After completing her undergraduate degree in bioengineering at Shree Govindram Institute of Technology and Science in India, Vyas joined Utah’s bioengineering program where she helped develop an NIH-funded focused ultrasound system for breast cancer. That project enabled her to learn from three individuals she describes as mentors: ultrasound expert Douglas Christensen, PhD, MR leader Dennis Parker, PhD, and biothermal specialist Robert Roemer, PhD.

“I think this is an exciting field because you need so many people to come together to make a system work. You need temperature measurements. You need the ultrasound to work. You need to control the ultrasound. Not only that, you need to control the heating and so you need somebody that knows the bioheat transfer equation,” Vyas observes.

Focused ultrasound system for the breast

In creating a focused ultrasound system for the breast, the Utah team had to break new ground in a number of areas: measuring temperature in the breast, planning patient treatments and designing a transducer. “Where I came in was the ultrasound part of all of this,” says Vyas.

She worked on developing fast simulations for ultrasound beam propagation. “We went from a time scale of a couple of hours to simulate one beam propagation pattern to a few seconds. This was on a grad student laptop, so this was really exciting. Once we had that working, we could then design patient-specific treatment plans. We’d take an MR image of the patient and then design a treatment plan that would fit this particular patient,” she explains.

After helping to reduce treatment planning time, Vyas got involved in designing an ultrasound transducer for the breast. “We designed various configurations and figured out that the side-shooting transducer would work best for the breast,” she says.

Inverse problem-solving

Her next task was using fast beam propagation simulation to solve an inverse problem. “In the forward problem, I can simulate where the beam is going to be. I can also do the inverse problem. I can see the temperature and figure out what the tissue properties for this particular person are because it’s very hard to measure acoustic properties of a human being without cutting the human being open,” she says.

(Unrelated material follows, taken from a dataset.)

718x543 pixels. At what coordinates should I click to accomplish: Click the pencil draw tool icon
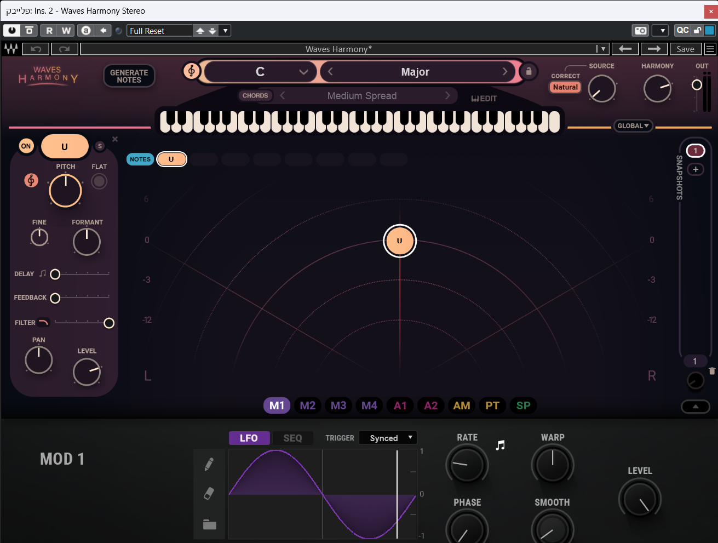point(209,464)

Solving the inverse problem lead to a first-time in vivo study in which the Utah team demonstrated that the acoustic properties of muscle could be measured noninvasively with focused ultrasound. This work qualified Vyas for the FUS Foundation’s Young Investigator Award and for an award from the Society for Thermal Medicine.

At Stanford, Vyas is working with Kim Butts Pauly, PhD, a leader in MR thermometry. Her energies are now being directed to correcting trans-cranial phase aberration. “When you put the ultrasound beam through the skull, there are a lot of aberrations because of the skull having different thicknesses,” Vyas explains. “The plan is to use the acoustic radiation force imaging and figure out how to better correct these aberrations in the brain.”

Although the clinical applications of this approach have not yet been determined, Vyas hopes it will be widely useful. “I think what we want to do is give the field a very efficient, fast way of doing phase aberration correction and just share it with everybody,” she says.

Vyas is inspired by the thought of patients benefitting from her work. “When you’re in a lab typing code on a computer, you don’t realize what it may lead to,” she says. Attending the FUS Foundation’s recent Brain Workshop gave her a glimpse of the impact her work could have on patients. There, she heard doctors talking about treatment envelopes based on simulations she helped develop. “These treatments are going to be in clinics really soon, and it’s very exciting,” she exclaims.